PUNE: Divisional commissioner Deepak Mhaisekar on Monday said the state government’s decision of June 6 regarding the home quarantine of asymptomatic Covid-19 patients would be implemented in the district with conditions as prescribed in the guidelines.
The treating medical officer’s certificate stating that the patient had mild or no symptoms and the patient’s consent to get himself or herself home quarantined were the two most important conditions, he told a joint online conference addressed, among others, by Pune district collector Naval Kishore Ram and police commissioner K Venkatesham. The patient would also have to furnish an affidavit in a prescribed format, he said.
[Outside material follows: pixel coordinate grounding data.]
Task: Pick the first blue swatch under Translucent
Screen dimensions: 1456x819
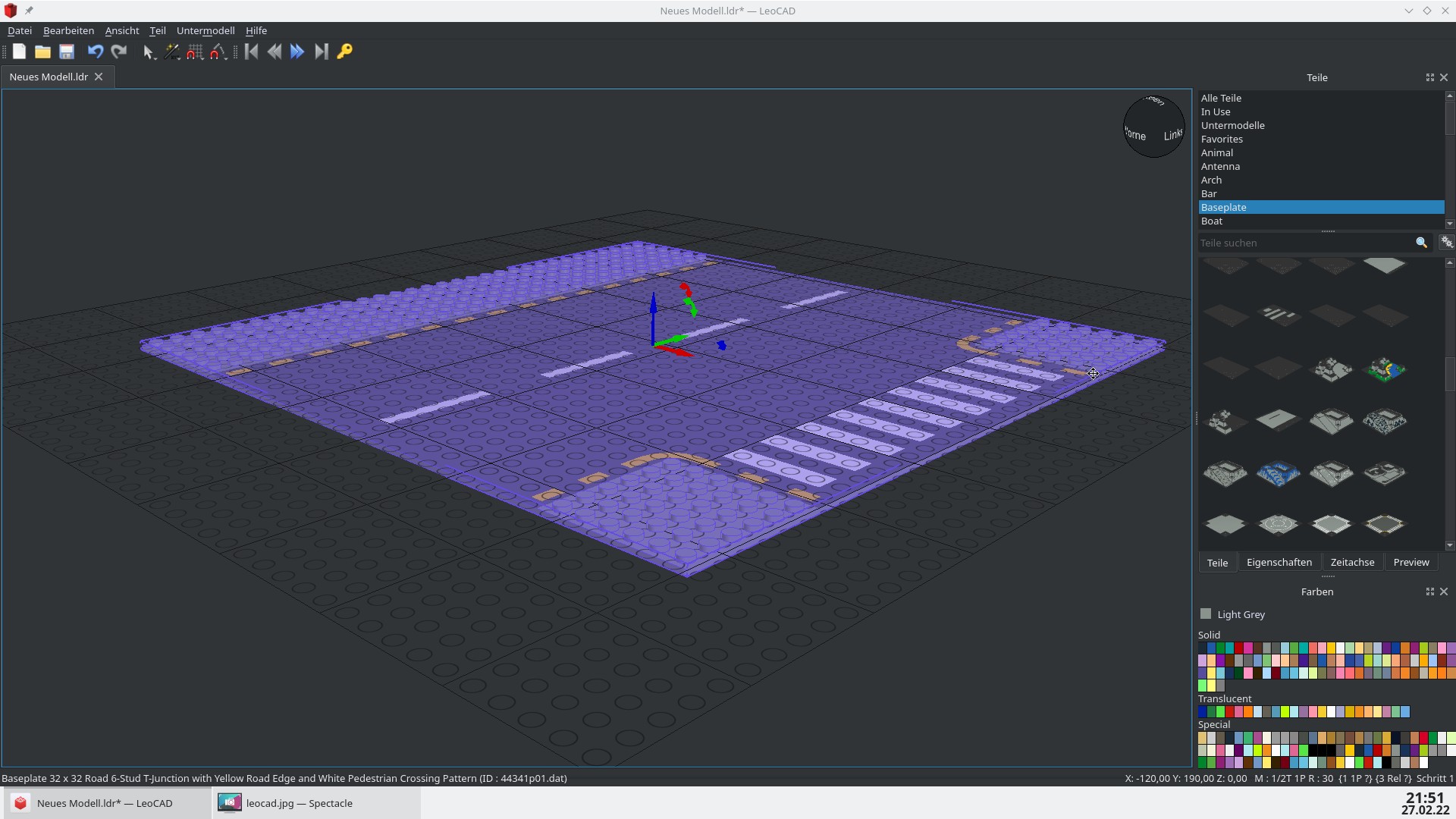Action: pos(1202,711)
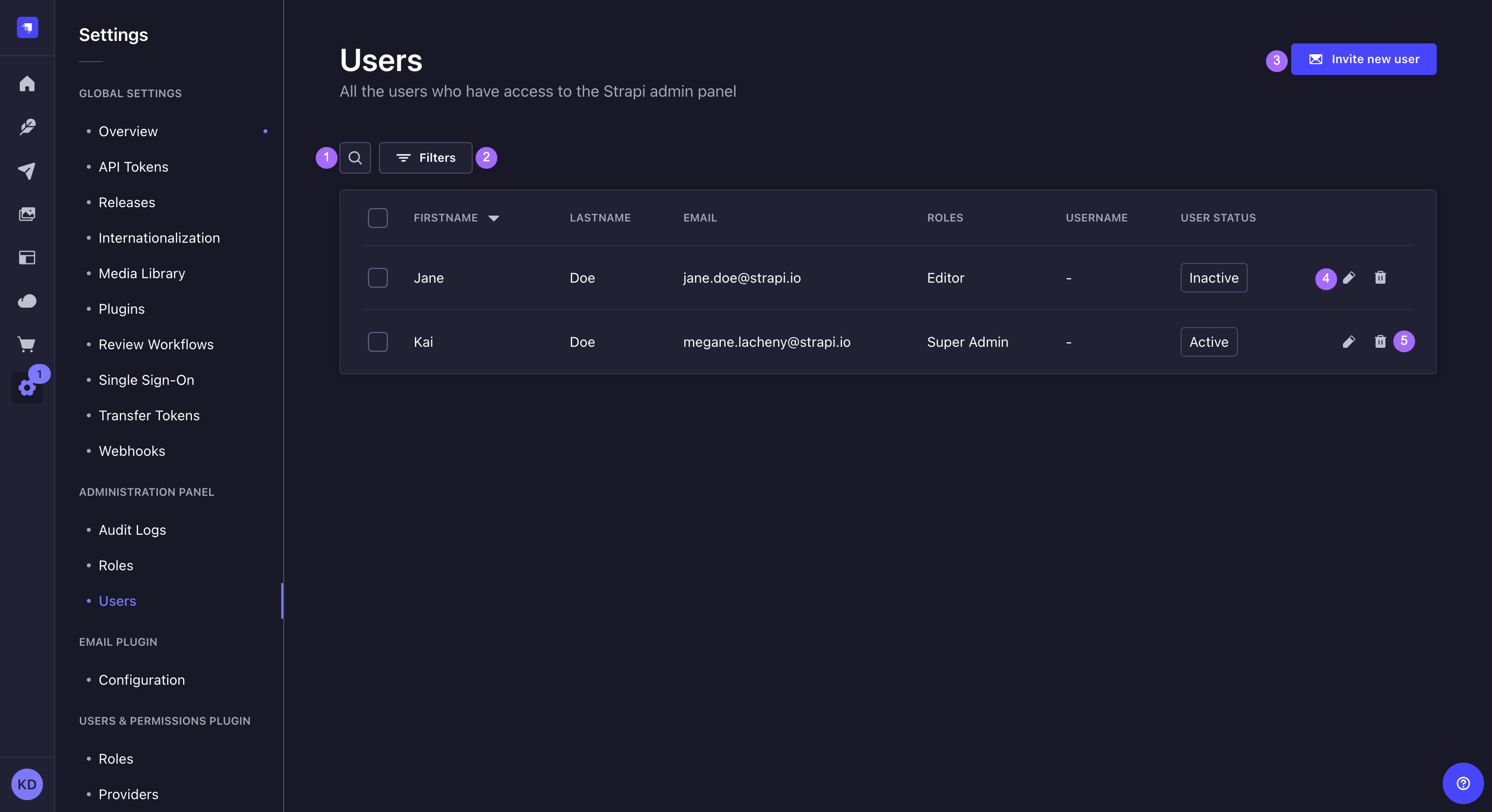Edit Jane Doe using the pencil icon
This screenshot has height=812, width=1492.
1349,278
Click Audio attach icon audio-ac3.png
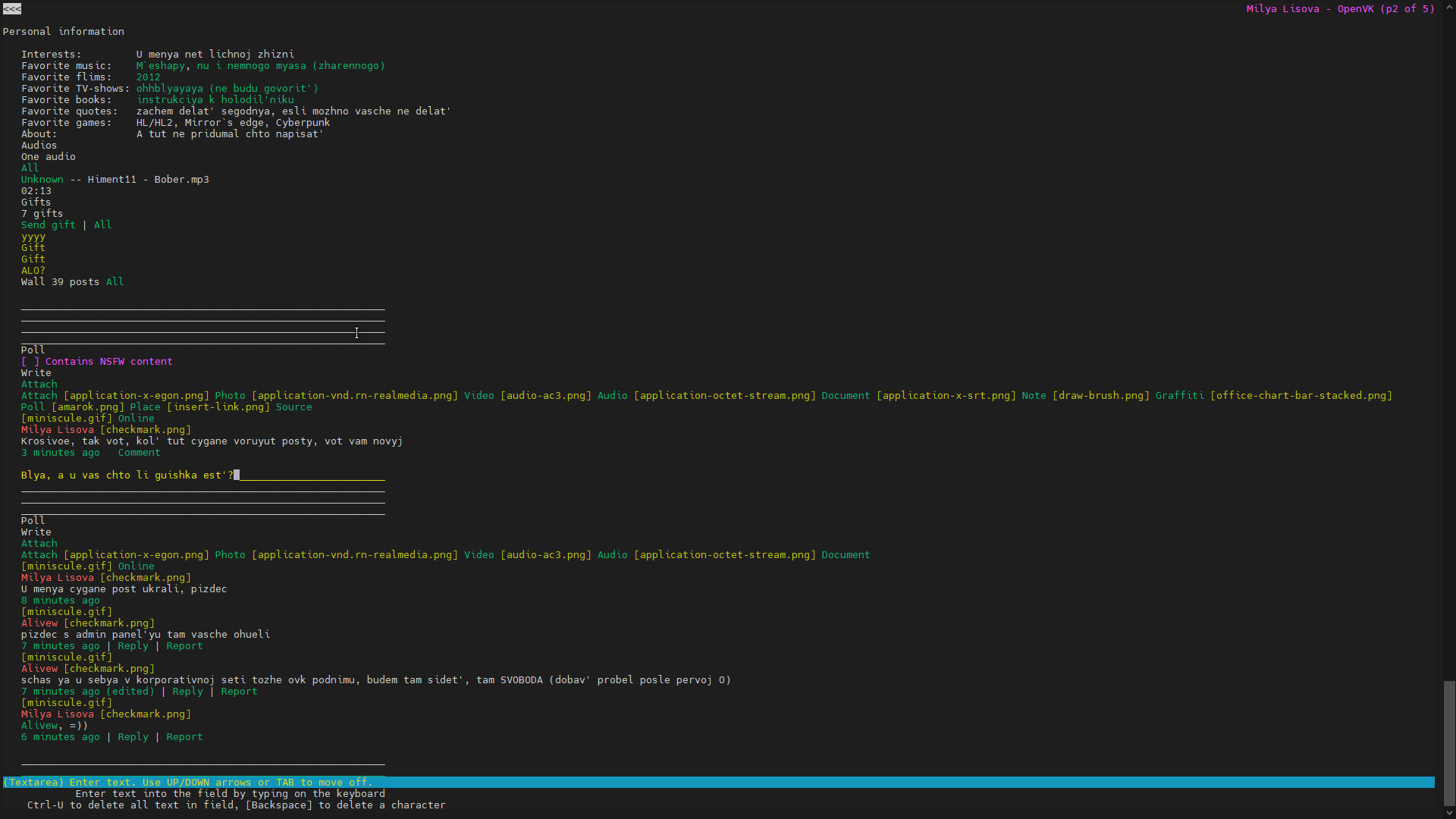 tap(545, 396)
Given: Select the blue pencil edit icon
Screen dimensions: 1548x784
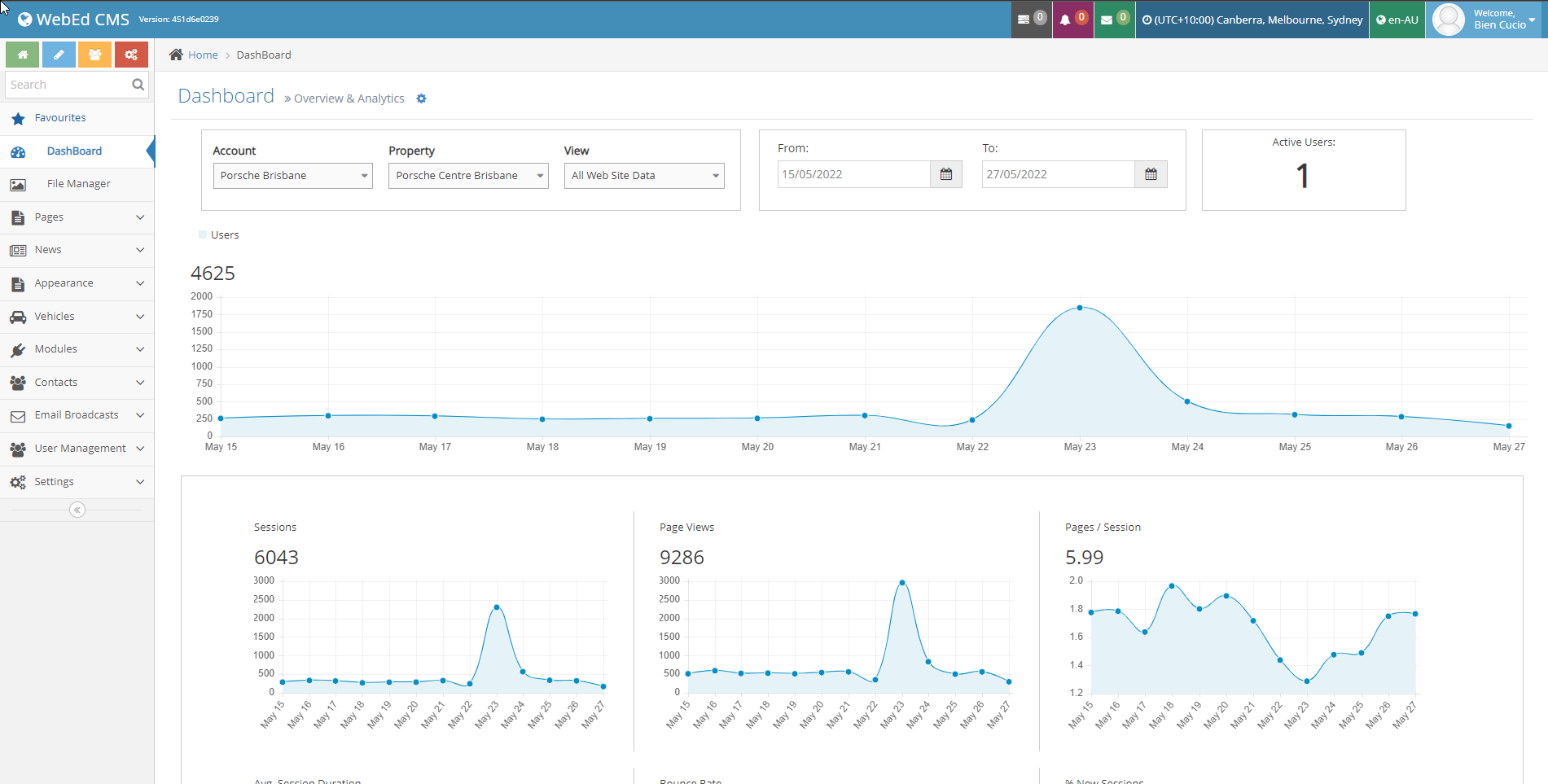Looking at the screenshot, I should tap(58, 54).
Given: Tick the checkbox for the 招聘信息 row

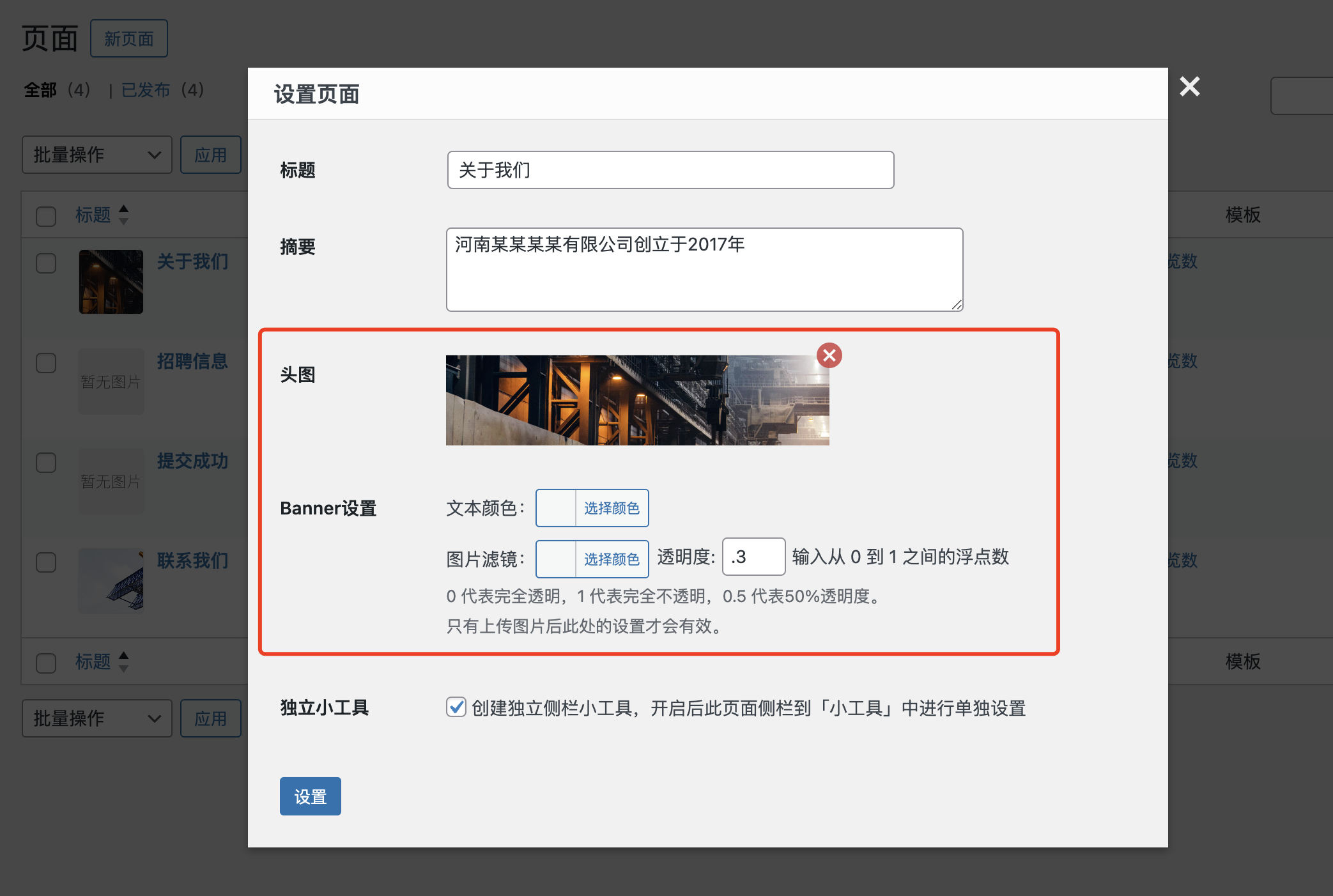Looking at the screenshot, I should pos(46,363).
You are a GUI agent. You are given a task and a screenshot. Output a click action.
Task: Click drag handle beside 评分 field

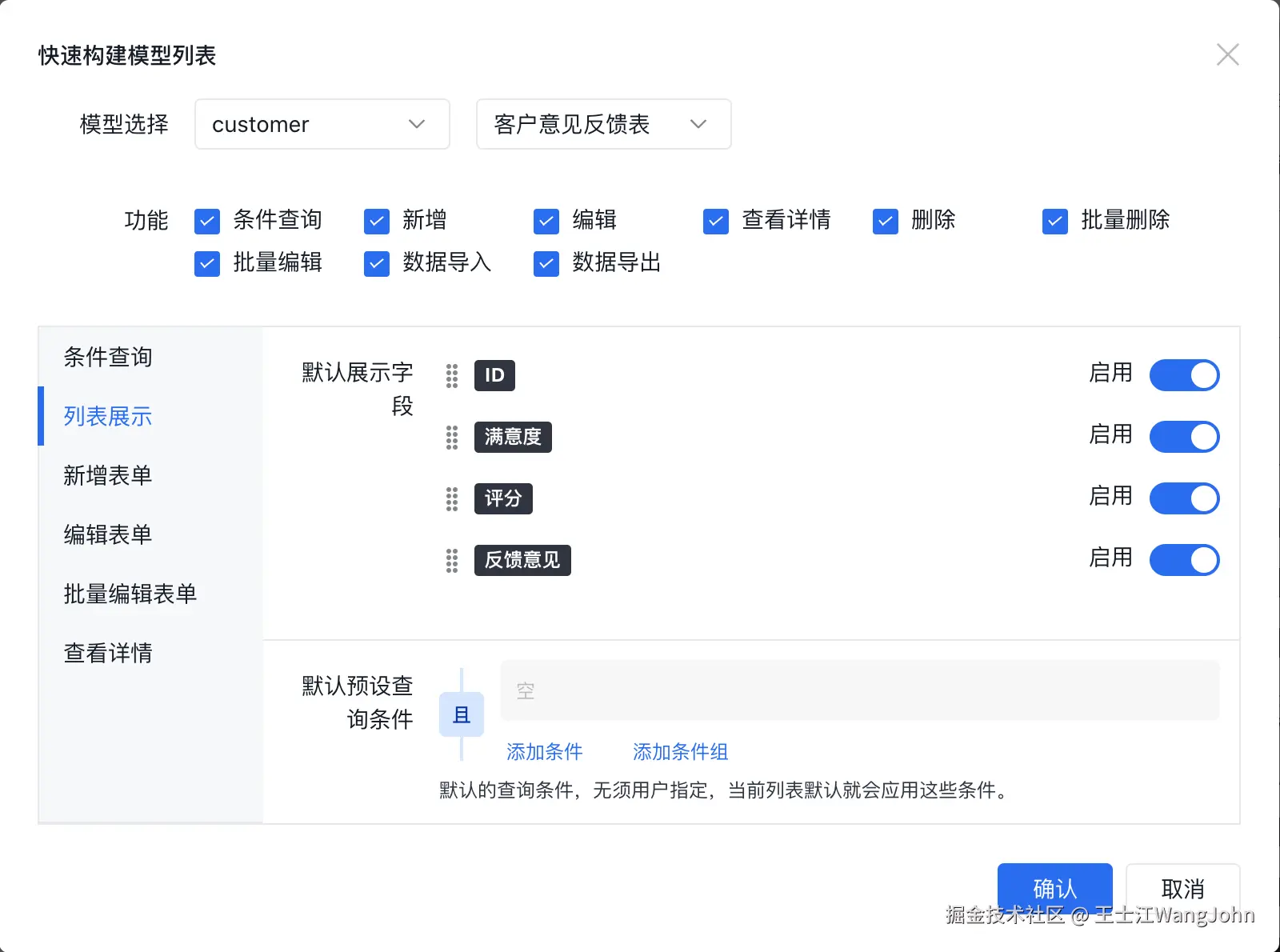coord(452,499)
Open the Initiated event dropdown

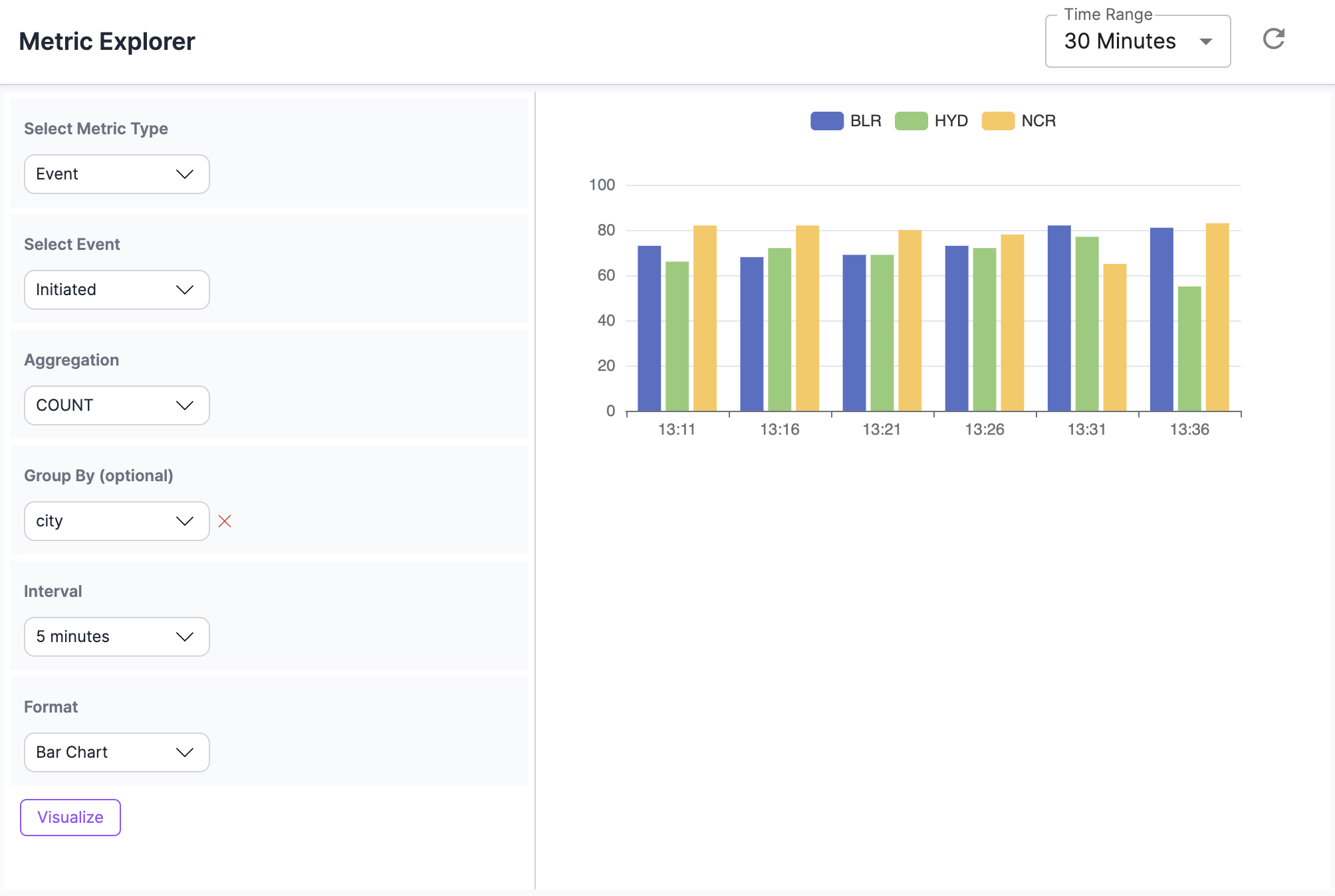[x=117, y=290]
Mhaisekar said, “The duration of home quarantine will be 17 days from the day a patient shows mild symptoms or, in case of no symptoms, from the day the sample is collected for testing and no fever is reported for 10 successive days. No test will be required after the mandatory quarantine period is over.”
He said, “The place where a patient seeks to get home quarantined must have adequate facilities and a person taking care of the patient on a 24X7 basis. Such caregiver must stay connected either by landline or cellphone with the hospital treating the patient. The caregiver and other members of the patient’s family will be given hydroxychloroquine (HCQ) prophylaxis as a precaution.”
The number of nCoV deaths in Pune district crossed the 500-mark with total 501 casualties reported till 3pm on Monday. Of the 12,147 positive cases reported since the outbreak of the virus, as many as 7,619 patients have been discharged and 4,027 cases remain active in the district. The recovery rate was 62.72%, he said, adding that fresh cases were still being reported.
Mhaisekar said efforts were on to double the Covid-19 testing capacity of public and private facilities in Pune, from the present 3,000 to 6,000 samples per day. “We have had meetings with the National Institute of Virology, which is working towards a 60-70% increase in its existing testing capacity, and the National AIDS Research Institute, which is trying to treble its capacity,” he said.